But I walked into church today and somebody else is in a wheelchair.
And while that doesn't mean I'm better than them, I have got to learn to go through my own field
and glean things. You've got to do it for yourself. Nobody is going to do this for you.
You will never reach a moment in time when you go, I've arrived. God is good and I'm blessed
and highly favored. That is a statement of faith you have to make. You have to make it daily.
Somebody shout, I'm blessed. You call that a shout.
Let me tell you something. A lot of people died because they couldn't breathe in the last two years.
And I told you to shout, I'm blessed, and the Bible says, let everything that has breath praise the Lord.
Now breathe deep and say, I'm blessed.
That's how you glean.
And that's what you got to do to the devil not only when I tell you to do it, but you got to shout.
Now, I'm crazy, because I'll be sitting there having a panic attack almost, and I'll just start shouting.
I have peace.
I'm not sure who I'm trying to convince.
But watch, I'm trying to glean.
Clean piece.
Glean doesn't mean it just pops up.
Ruth didn't wake up and pray for bread.
Ruth didn't wake up and pray for kernels.

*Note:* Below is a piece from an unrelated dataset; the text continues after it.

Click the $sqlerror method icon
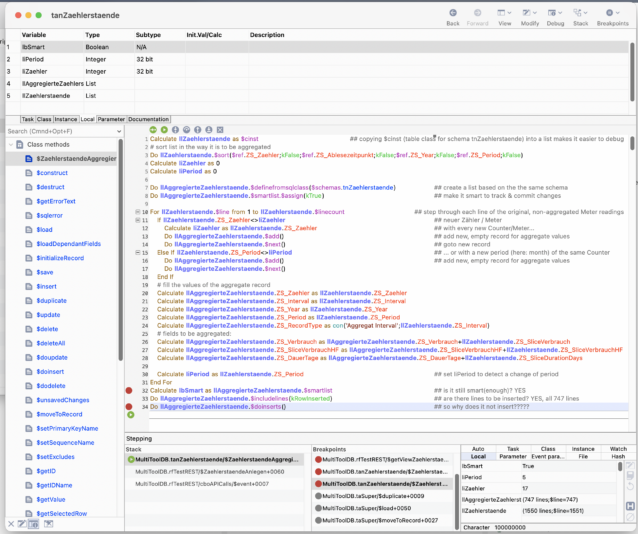638x534 pixels. point(28,215)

Ruth didn't pray for seeds.
She went in a strange field to find it.
Are you in a strange field?
Trying to figure out what am I doing.
And nobody knows that you don't know what you're doing either.
They got you making budgets for the department.

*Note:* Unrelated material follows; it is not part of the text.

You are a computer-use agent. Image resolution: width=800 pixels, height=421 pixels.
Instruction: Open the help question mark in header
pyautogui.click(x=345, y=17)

And if they saw your bank account, oh my God.
Oh, my.
Show me in the scripture where Ruth went to Gleaning University.
She had to do it.
You have to do it.
Some of you won't rejoice over simple stuff because you haven't been low enough yet.
You haven't been low enough yet.
You don't know how good sunshine feels.
Because you haven't been closed up yet.
you couldn't get to it. You look at people in church. Some of you are so judgmental of how other
people praise God. I don't like how they say, wow, every time Pastor Stephen says something,
wow, wow, what's going on down there? I don't think it takes all that. I don't think they asked you.
Maybe they were so hungry when they came that they can survive off of a syllable, every word.
I'll live by bread alone. I need a word. We'll give you.
hungry enough. You won't be so picky. You won't be so picky. I don't like that song. It's her
pat-and-alf. Oh, Ruth again. Ruth, Ruth, Ruth, Ruth. I'm a bad parent. I told Holly,
quit fighting with Abby telling her she needs to eat her dinner and starve her. Put a padlock
on the pantry. And then when she sits down, she will not be
able to wait to see what mom made. All this arguing back and forth, that's not going to get it.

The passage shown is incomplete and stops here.